7. The system according to claim 6, characterized in that, The acquisition module is specifically used for: By extracting structured application form data and unstructured R&D documents, design drawings and time sequence operation logs through API interfaces and data acquisition engines, the original multi-source heterogeneous dataset is generated. Data cleaning and standardization are performed on the original multi-source heterogeneous dataset. Data integrity verification and outlier correction algorithms are used for structured data. Named entity recognition technology is used to extract key entities for unstructured text data. Image enhancement algorithms are used to improve the clarity of image data. Timestamp alignment algorithms are used to unify the time base for time-series log data, generating cleaned and standardized multimodal data. The cleaned and standardized multimodal data is input into the cross-modal alignment coding network. The multimodal Transformer model with attention mechanism maps text semantics, image features and temporal patterns to a unified high-dimensional semantic space to generate an initial alignment semantic vector. The initial aligned semantic vector is processed by feature normalization. Layer normalization technique is used to eliminate the dimensional differences of features of different modalities. Key information is retained by feature dimensionality reduction algorithm, and finally a normalized multimodal item feature set is generated.
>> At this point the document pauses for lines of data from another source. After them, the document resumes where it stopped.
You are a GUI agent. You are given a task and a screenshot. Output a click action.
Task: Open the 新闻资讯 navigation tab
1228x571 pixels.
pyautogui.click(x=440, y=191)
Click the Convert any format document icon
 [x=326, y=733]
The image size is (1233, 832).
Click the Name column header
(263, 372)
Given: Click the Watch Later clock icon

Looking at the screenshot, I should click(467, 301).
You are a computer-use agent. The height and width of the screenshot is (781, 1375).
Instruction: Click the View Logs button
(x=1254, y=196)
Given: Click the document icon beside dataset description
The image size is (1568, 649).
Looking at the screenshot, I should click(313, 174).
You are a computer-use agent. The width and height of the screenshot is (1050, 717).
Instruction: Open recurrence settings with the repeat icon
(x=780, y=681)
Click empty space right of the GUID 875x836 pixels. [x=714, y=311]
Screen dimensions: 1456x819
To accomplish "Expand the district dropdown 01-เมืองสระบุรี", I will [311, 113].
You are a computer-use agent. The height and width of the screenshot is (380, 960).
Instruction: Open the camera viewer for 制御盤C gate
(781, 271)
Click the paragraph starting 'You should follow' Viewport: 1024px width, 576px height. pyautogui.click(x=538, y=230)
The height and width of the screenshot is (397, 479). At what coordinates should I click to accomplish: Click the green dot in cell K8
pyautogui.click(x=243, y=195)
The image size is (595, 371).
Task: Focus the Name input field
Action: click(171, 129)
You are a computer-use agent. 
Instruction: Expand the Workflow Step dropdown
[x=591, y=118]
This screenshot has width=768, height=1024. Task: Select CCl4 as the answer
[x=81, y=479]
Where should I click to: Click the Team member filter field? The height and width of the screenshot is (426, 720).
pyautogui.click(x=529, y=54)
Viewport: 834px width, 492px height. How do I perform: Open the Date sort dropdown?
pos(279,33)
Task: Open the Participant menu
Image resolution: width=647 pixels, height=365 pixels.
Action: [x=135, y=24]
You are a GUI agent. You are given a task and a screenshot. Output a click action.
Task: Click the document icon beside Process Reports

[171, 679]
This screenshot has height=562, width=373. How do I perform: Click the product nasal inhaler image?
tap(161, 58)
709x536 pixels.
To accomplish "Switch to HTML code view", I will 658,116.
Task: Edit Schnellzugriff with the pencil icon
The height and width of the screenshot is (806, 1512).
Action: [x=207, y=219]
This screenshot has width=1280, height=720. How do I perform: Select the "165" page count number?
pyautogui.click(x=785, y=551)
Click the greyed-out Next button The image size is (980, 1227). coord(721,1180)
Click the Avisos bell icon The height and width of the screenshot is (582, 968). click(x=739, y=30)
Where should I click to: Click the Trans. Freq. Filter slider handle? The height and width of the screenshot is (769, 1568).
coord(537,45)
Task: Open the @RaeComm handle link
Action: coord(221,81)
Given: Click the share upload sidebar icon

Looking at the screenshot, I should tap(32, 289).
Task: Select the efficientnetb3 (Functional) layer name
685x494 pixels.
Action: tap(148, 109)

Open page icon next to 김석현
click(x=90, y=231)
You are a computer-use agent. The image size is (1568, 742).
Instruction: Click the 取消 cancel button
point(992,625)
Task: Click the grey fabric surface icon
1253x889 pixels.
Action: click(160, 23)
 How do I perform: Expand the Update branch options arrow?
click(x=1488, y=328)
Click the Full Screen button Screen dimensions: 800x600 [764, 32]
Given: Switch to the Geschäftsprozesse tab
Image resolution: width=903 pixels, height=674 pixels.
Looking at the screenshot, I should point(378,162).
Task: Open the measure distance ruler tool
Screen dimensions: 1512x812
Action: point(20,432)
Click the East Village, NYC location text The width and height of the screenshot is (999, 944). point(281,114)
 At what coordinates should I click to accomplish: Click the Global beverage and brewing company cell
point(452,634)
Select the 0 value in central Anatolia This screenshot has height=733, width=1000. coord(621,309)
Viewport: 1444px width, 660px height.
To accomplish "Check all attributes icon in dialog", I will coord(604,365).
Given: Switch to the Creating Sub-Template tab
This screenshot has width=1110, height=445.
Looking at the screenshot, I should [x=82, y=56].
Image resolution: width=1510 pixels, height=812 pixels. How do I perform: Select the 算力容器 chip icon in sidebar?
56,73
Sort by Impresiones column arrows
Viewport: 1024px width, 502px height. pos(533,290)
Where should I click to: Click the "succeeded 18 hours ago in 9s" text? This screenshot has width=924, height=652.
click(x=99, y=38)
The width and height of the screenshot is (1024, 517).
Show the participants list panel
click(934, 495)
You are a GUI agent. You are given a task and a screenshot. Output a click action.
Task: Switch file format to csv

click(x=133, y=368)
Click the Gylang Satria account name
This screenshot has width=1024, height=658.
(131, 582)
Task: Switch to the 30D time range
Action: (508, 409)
8. The system according to claim 7, characterized in that, The building module is specifically used for: Technical term vectors, R&D personnel feature vectors, and resource identifier vectors are extracted from the normalized multimodal project feature set. A self-supervised contrastive learning algorithm is used to train the entity recognition model to generate an initial entity set of technical entities, R&D teams, and resource elements. Based on the initial entity set, a self-supervised relationship prediction task is designed. The potential association patterns between entities are learned through the masked entity prediction algorithm to generate an entity relationship prediction model. The entity relationship prediction model is used to analyze the temporal evolution patterns of multimodal project feature sets, identify the creation, strengthening and disappearance processes of entity relationships under different time slices, and generate dynamic relationship evolution sequences. By integrating the initial entity set and the dynamic relationship evolution sequence, a temporal knowledge graph construction algorithm is used to organize entities and relationships according to the time dimension, and finally construct a domain knowledge graph that evolves over time.

9. A storage medium, characterized in that, The storage medium stores a computer program, wherein the computer program is configured to execute the method of any one of claims 1-5 when it is run.

10. An electronic device comprising a memory and a processor, characterized in that, The memory stores a computer program, and the processor is configured to run the computer program to perform the method of any one of claims 1-5.